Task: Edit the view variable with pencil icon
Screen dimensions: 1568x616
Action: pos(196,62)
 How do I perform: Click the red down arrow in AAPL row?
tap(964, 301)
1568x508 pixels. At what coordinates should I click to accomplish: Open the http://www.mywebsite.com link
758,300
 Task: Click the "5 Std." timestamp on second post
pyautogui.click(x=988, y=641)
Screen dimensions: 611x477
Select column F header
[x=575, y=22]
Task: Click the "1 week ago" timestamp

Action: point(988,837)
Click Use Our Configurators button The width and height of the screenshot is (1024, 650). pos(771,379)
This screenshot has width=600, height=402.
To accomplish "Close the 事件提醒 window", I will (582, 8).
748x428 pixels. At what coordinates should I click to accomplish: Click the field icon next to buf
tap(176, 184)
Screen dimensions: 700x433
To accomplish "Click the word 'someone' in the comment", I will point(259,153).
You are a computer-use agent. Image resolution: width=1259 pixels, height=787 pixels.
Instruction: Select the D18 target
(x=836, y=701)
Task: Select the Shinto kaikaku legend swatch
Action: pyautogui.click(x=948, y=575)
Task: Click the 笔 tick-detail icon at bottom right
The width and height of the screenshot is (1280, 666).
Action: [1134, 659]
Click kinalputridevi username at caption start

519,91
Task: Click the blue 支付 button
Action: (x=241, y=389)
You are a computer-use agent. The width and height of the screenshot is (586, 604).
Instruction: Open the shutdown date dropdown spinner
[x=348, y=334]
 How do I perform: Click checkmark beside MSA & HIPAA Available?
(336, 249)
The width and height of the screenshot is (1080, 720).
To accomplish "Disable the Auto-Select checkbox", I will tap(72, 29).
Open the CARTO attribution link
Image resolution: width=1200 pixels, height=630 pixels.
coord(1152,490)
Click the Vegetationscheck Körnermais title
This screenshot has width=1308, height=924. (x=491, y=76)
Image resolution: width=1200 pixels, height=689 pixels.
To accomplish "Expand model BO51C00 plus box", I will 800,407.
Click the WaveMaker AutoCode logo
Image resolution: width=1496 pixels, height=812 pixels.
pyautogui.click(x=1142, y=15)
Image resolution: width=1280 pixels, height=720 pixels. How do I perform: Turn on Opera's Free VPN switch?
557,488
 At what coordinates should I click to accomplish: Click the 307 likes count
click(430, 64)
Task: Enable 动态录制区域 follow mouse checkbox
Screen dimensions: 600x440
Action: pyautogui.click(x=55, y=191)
━━━━
ACTION ITEM: Every line in the listing that holds the string "computer" should be copied out.

ANSWER BELOW:
You are a computer-use agent. Image resolution: width=1259 pixels, height=787 pixels.
You are a computer-use agent. The width and height of the screenshot is (586, 604).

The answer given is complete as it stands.